Let’s start with the facts. McIntire, after having made his fortune on the New York Stock Exchange, returned home to Charlottesville and started giving away that fortune. In addition to the school of fine arts, the amphitheater, and other gifts to UVA, he donated land and money for parks in Charlottesville, including two white-only parks (Belmont Park and McIntire Park). At the same time he donated the land for McIntire Park, he also donated the land for the all-black Washington Park.

Was he on the side of white supremacy? Or was he simply endowing all Charlottesville’s citizens, black or white, within the scope of the prevailing legal framework of “separate but equal”?

It’s hard to say. An article in CVille Weekly notes that “he did invite the Confederate Veterans, Sons of Confederate Veterans and the United Daughters of the Confederacy to plan the statue’s [Lee’s] unveiling.” But given the heavy concentration of Confederate veterans in Virginia, was this like inviting the Klan or only like inviting the Disabled American Veterans?

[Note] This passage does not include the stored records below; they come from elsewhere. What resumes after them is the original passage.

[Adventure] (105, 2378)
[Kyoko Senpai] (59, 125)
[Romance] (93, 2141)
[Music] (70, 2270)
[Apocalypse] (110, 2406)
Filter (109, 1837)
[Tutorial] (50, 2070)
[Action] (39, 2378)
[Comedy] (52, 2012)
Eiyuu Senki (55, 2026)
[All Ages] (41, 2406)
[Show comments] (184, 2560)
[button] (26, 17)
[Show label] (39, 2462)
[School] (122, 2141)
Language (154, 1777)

I don’t know if we will ever get a good answer on this, given that people like Ben Railton and Waldo Jaquith have been plumbing it since 2009. But it’s worth continuing to remind ourselves that many who have been held up as civic heroes were also products of their times. And, with Railton, to remember that we have many public spaces dedicated to the narrow Confederate view of history, and to call for more reminders of how life was on the other side. 

Your daily “past isn’t even past” update

Cavalier Daily: Final report on Confederate memorials presented to city. Interesting tension between moving the statues of Robert E. Lee and Stonewall Jackson and recontextualizing them, with some unusual voices on both sides. 

Interesting, too, to note the association of both statues within a historically segregated park and the donor of both statues and park, namely Paul McIntire, also a major donor to the University of Virginia.